[Records of locating words and elements]
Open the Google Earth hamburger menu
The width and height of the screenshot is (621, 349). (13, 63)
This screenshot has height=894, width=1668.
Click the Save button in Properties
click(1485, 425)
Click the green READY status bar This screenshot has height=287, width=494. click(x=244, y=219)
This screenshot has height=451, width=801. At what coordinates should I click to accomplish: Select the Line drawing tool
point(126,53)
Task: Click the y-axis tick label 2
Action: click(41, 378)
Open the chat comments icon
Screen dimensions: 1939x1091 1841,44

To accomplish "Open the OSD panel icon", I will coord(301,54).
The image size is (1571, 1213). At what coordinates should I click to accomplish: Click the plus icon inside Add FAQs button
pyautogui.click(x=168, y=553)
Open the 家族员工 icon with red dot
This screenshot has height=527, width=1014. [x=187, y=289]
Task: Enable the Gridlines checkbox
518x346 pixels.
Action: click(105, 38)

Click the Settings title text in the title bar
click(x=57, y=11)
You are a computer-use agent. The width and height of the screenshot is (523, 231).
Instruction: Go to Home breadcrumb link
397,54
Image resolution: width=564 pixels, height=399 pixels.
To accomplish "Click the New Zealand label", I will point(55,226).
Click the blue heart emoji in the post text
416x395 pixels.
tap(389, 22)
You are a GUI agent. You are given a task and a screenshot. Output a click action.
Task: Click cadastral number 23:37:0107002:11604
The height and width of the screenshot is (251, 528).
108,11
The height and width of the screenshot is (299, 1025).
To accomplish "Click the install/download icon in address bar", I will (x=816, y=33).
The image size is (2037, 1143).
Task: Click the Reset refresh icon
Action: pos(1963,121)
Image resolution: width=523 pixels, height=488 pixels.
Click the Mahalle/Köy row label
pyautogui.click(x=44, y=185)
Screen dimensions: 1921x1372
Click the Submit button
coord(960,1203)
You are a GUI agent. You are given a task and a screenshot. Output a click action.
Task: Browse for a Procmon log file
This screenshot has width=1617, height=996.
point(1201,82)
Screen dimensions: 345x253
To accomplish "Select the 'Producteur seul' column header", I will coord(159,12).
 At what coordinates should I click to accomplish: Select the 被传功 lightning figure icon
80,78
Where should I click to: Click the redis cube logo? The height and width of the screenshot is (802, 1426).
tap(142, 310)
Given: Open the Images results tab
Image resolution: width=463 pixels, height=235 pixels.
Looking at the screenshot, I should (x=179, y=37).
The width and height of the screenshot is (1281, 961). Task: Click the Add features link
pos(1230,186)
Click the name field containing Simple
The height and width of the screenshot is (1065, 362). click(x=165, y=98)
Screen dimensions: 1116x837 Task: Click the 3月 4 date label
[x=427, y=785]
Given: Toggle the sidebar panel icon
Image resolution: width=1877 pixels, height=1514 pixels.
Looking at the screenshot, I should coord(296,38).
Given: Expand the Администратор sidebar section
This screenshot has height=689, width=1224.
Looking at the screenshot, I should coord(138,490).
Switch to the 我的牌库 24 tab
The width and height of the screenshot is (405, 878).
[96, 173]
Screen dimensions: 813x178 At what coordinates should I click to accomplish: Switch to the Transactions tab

- **Objective**: Print all of the items above again, word for word, with every line kept as it is.

- **Final result**:
Open the Google Earth hamburger menu
The width and height of the screenshot is (621, 349). (13, 63)
This screenshot has height=894, width=1668.
Click the Save button in Properties
click(1485, 425)
Click the green READY status bar This screenshot has height=287, width=494. click(x=244, y=219)
This screenshot has height=451, width=801. At what coordinates should I click to accomplish: Select the Line drawing tool
point(126,53)
Task: Click the y-axis tick label 2
Action: click(41, 378)
Open the chat comments icon
Screen dimensions: 1939x1091 1841,44

To accomplish "Open the OSD panel icon", I will coord(301,54).
The image size is (1571, 1213). At what coordinates should I click to accomplish: Click the plus icon inside Add FAQs button
pyautogui.click(x=168, y=553)
Open the 家族员工 icon with red dot
This screenshot has height=527, width=1014. [x=187, y=289]
Task: Enable the Gridlines checkbox
518x346 pixels.
Action: click(105, 38)

Click the Settings title text in the title bar
click(x=57, y=11)
You are a computer-use agent. The width and height of the screenshot is (523, 231).
Instruction: Go to Home breadcrumb link
397,54
Image resolution: width=564 pixels, height=399 pixels.
To accomplish "Click the New Zealand label", I will point(55,226).
Click the blue heart emoji in the post text
416x395 pixels.
tap(389, 22)
You are a GUI agent. You are given a task and a screenshot. Output a click action.
Task: Click cadastral number 23:37:0107002:11604
The height and width of the screenshot is (251, 528).
108,11
The height and width of the screenshot is (299, 1025).
To accomplish "Click the install/download icon in address bar", I will (x=816, y=33).
The image size is (2037, 1143).
Task: Click the Reset refresh icon
Action: pos(1963,121)
Image resolution: width=523 pixels, height=488 pixels.
Click the Mahalle/Köy row label
pyautogui.click(x=44, y=185)
Screen dimensions: 1921x1372
Click the Submit button
coord(960,1203)
You are a GUI agent. You are given a task and a screenshot. Output a click action.
Task: Browse for a Procmon log file
This screenshot has width=1617, height=996.
point(1201,82)
Screen dimensions: 345x253
To accomplish "Select the 'Producteur seul' column header", I will coord(159,12).
 At what coordinates should I click to accomplish: Select the 被传功 lightning figure icon
80,78
Where should I click to: Click the redis cube logo? The height and width of the screenshot is (802, 1426).
tap(142, 310)
Given: Open the Images results tab
Image resolution: width=463 pixels, height=235 pixels.
Looking at the screenshot, I should (x=179, y=37).
The width and height of the screenshot is (1281, 961). Task: Click the Add features link
pos(1230,186)
Click the name field containing Simple
The height and width of the screenshot is (1065, 362). click(x=165, y=98)
Screen dimensions: 1116x837 Task: Click the 3月 4 date label
[x=427, y=785]
Given: Toggle the sidebar panel icon
Image resolution: width=1877 pixels, height=1514 pixels.
Looking at the screenshot, I should coord(296,38).
Given: Expand the Администратор sidebar section
This screenshot has height=689, width=1224.
Looking at the screenshot, I should coord(138,490).
Switch to the 我的牌库 24 tab
The width and height of the screenshot is (405, 878).
[96, 173]
Screen dimensions: 813x178 At what coordinates should I click to accomplish: Switch to the Transactions tab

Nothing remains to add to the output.